Fix for unexpected batch processor crash
Created by: mihailefter
Problem
It looks like the batch processor crashes in the __alterBatchEntries
function. Considering an input file with the following contents:
- NM_024690:c.40638_40638delinsCTGGA
- NM_024690:c.3609_3788AAGTAATATTCCAACAAGTGGTGCCATAGGAAAAAGCACCCTGGTTCCCTTGGACACTCCATCTCCAGCCACATCATTGGAGGCATCAGAAGGGGGACTTCCACCCTCAGCACCTACCCTGAATCAACAAACACACCCAGCATCCACCTCGGAGCACACGCTAGTTCAGAAAGTCCG
During the processing of the first job (which proceeds without crashing) Mutalyzer fetches the most recent version for NM_024690, which is NM_024690.2. Next it tries to update any other entries in the batch_queue_items
database table which utilize only NM_024690 to the most recent version. This is done in order to speed up the batch process when those jobs are reached. In this case it tries to update the second job. The information stored in the item
column of the batch_queue_items
table for the second job has 200 characters, which is to be replaced by a larger one, of 202 characters. Since this is greater than the maximum allowed, the query results in an error:
(psycopg2.DataError) value too long for type character varying(200)

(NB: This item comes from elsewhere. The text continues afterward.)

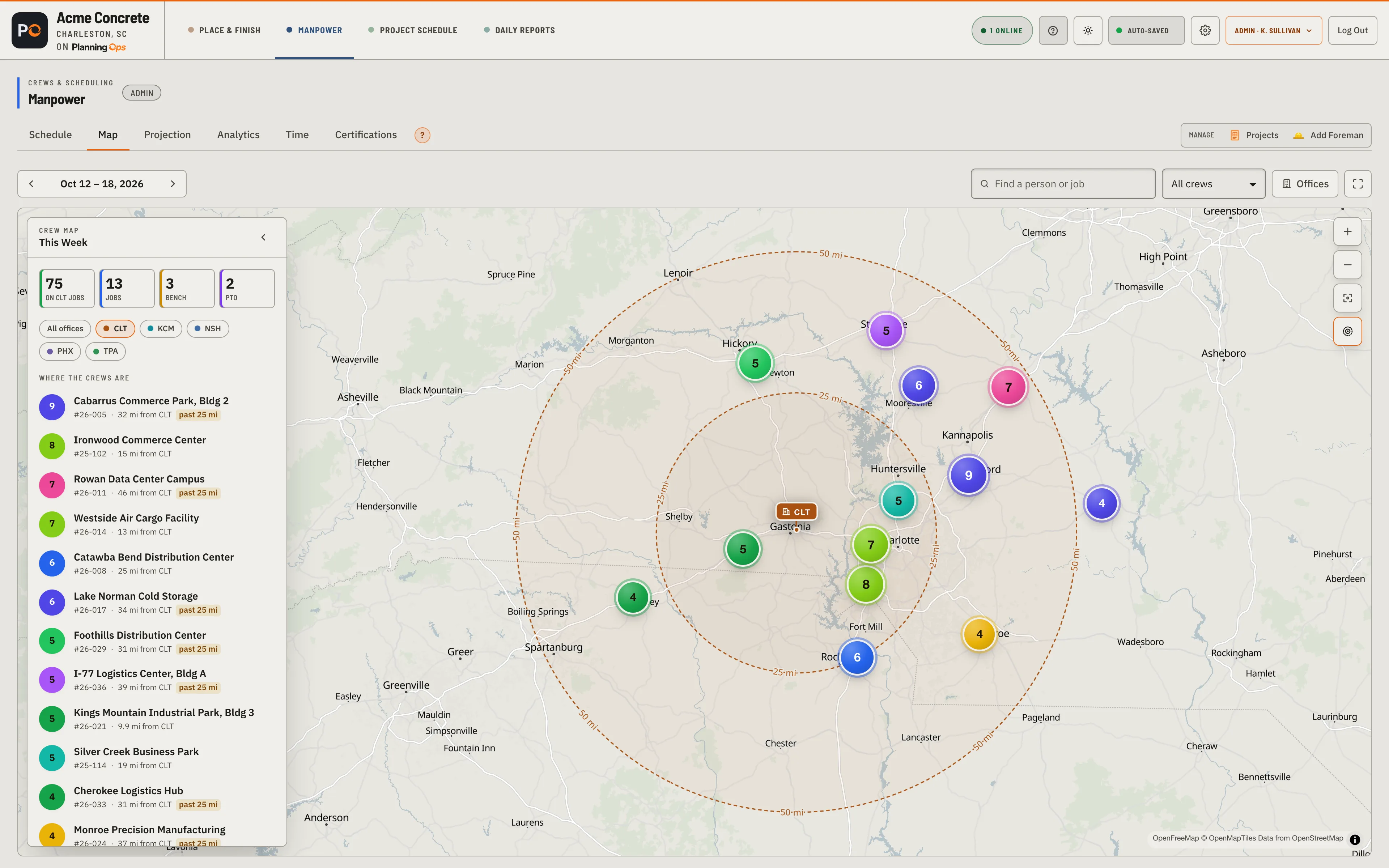Click the Add Foreman button
Screen dimensions: 1389x868
pos(1329,135)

It seems that an input line is automatically truncated to 200 characters when added to the database, so no error appears there, but during the replace operation the truncation is no longer performed.
Possible solutions
- Change the
item
column type inbatch_queue_items
table to a variable unlimited length type. This is supported by PostgreSQL as type text but didn't check for other SQL database management systems. - Don't process (skip) entries which are longer than 200 chars and do not perform the replacement query on them.